EXERCISE DIRECTIONS -
Your task is to reproduce exactly the lines from the one containing "Click the empty exclusions text field" through the last line below, both ends included, and nothing else, with no pictures.

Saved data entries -
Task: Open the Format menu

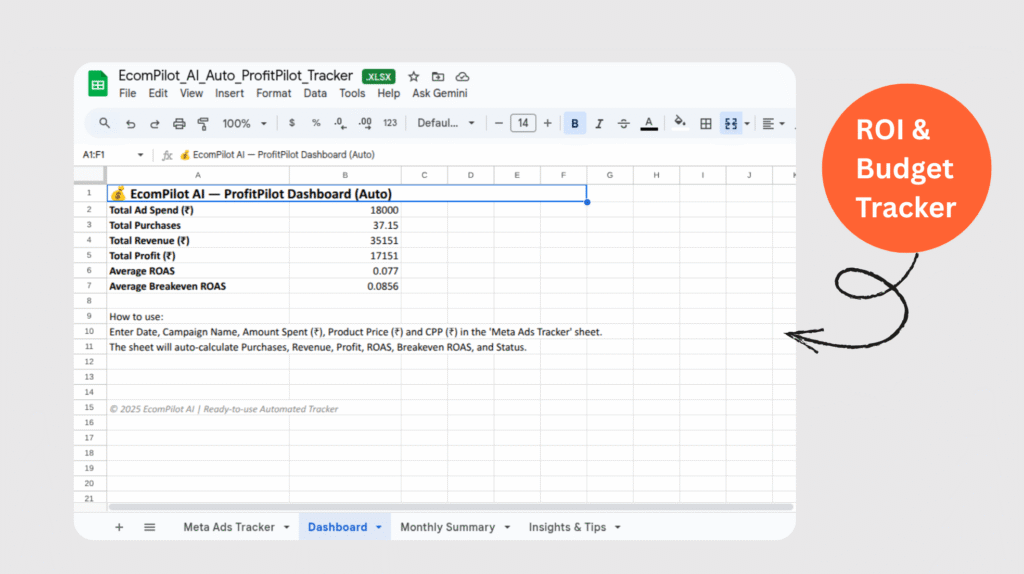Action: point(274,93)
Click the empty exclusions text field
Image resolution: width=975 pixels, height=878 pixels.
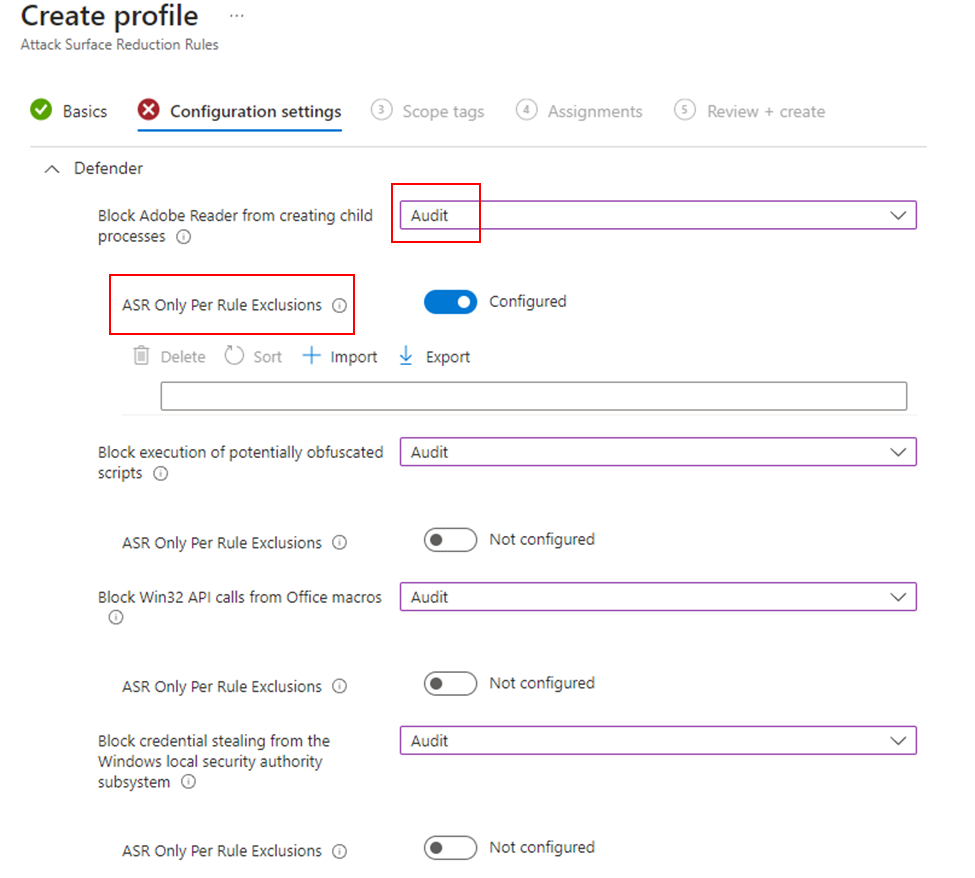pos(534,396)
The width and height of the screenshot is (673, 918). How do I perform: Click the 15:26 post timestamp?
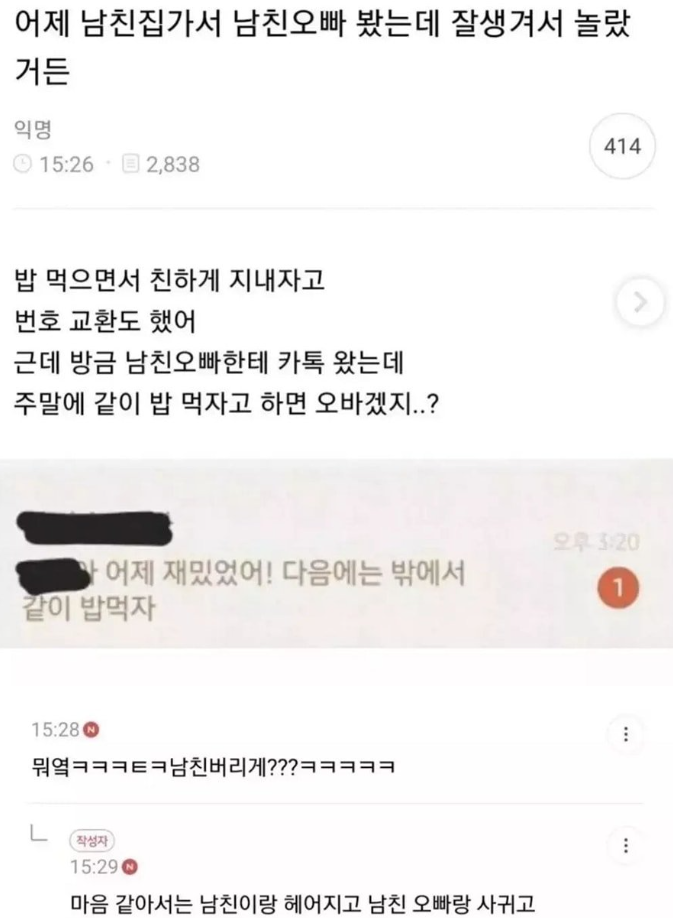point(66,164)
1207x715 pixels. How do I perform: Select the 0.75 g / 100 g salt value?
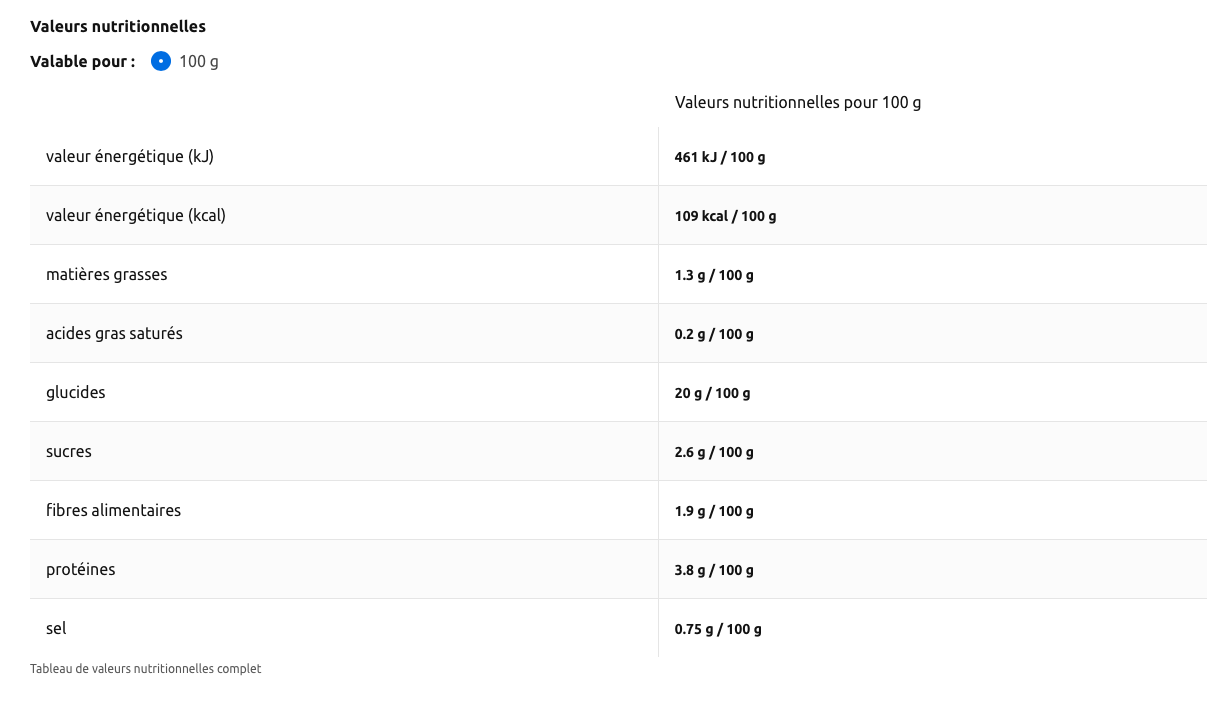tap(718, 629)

RESULT OF THIS TASK -
Click the empty exclusions text field
Image resolution: width=975 pixels, height=878 pixels.
pos(534,396)
The width and height of the screenshot is (673, 918). How do I perform: Click the 15:26 post timestamp?
point(66,164)
1207x715 pixels. How do I perform: Select the 0.75 g / 100 g salt value?
tap(718, 629)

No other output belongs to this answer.